Roche's Evrysdi is the first approved oral treatment for spinal muscular atrophy (SMA) patients. Enspryng is also the first at-home therapy for neuromyelitis optica spectrum disorder. SMA is a rare neuromuscular disease that causes patients to lose their motor nerves due to a deficiency in the survival motor neuron protein (SMN), essential for motor function.

Professor Lee Yun-jeong of the Department of Pediatrics at Kyungpook National University Hospital said, "SMA patients can develop symptoms at any point in life from infancy to adulthood, and those with type 3 muscular dystrophy that appear after 18 months of birth have an almost normal life expectancy, which makes why we need a treatment strategy to manage patients throughout all age groups continuously."

Lee pointed out that patients require early treatment even before they develop symptoms as they could suffer irreversible damage once they begin to show the symptoms. With the recent breakthroughs in developing medicine, SMA patients can enjoy life expectancy while maintaining their motor function and daily routine if they are diagnosed and properly treated at an early stage.

Evrysdi binds to the pre-mRNA of the SMN2 gene and increases and maintains the concentration of SMN by compensating for defects caused by a genetic mutation. In addition, the drug can cross the blood-brain barrier and distributes SMN protein throughout the body, including the central nervous system.

Roche presented new two-year data for the two major studies of SUNFISH and FIREFISH evaluating efficacy and safety of Evrysdi at the 2021 annual meeting of the American Academy of Neurology.

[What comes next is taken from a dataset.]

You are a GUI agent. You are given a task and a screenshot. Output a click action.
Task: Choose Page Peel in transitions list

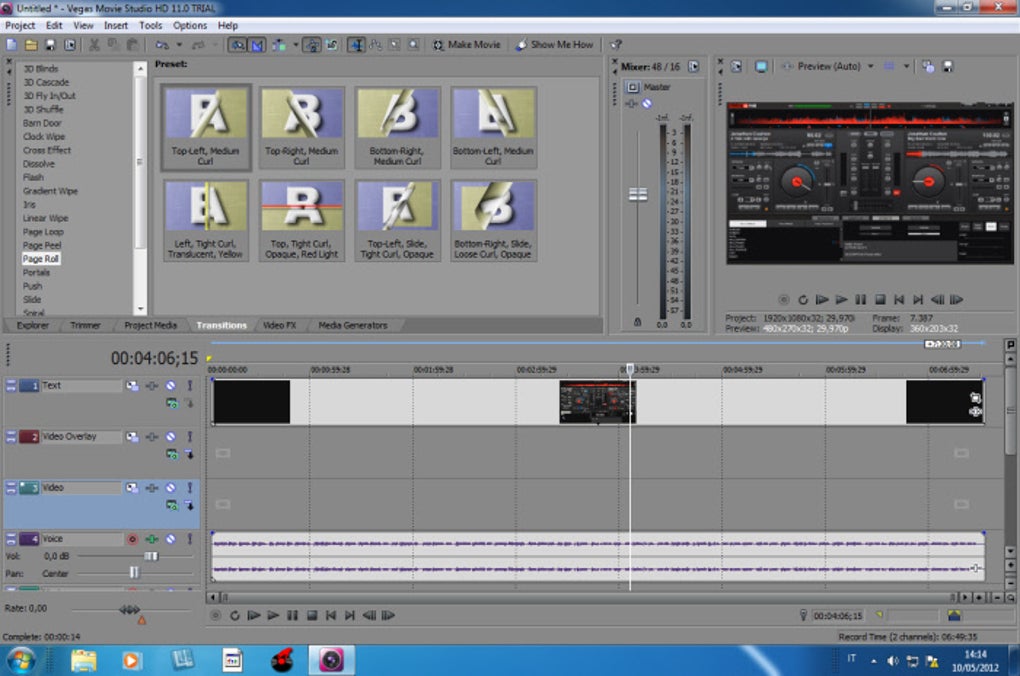pyautogui.click(x=42, y=245)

In the second part of the FIREFISH study, Evrysdi demonstrated efficacy and safety in 41 SMA patients with infantile-onset from 2.2 to 6.9 months of age. The study's primary endpoint was to see whether the babies could sit without assistance for at least five seconds.

After 24 months of treatment with Evrysdi, 61 percent of the patients could sit without help for at least five seconds, and 95 percent could swallow.

The company also confirmed the safety and efficacy of Evrysdi in the second part of the SUNFISH study conducted with 180 types 2 and type 3 SMA patients aged between two to 25 years.

The primary endpoint was the changes in 32 items of the motor function measure (MFM-32) compared to the baseline after a year. The study results showed that the patient maintained or improved motor or showed continuous improvement throughout two-year-long therapy.

"As the first and only oral treatment, patients can take Evrysdi once a day at home and expect continuous therapeutic efficacy," Roche Korea Medical Director Lee Seung-hoon said.

Neuroscience Squad Lead Jang also vowed that Roche Korea would continue its research and development to improve unmet medical needs and access to rare diseases treatments.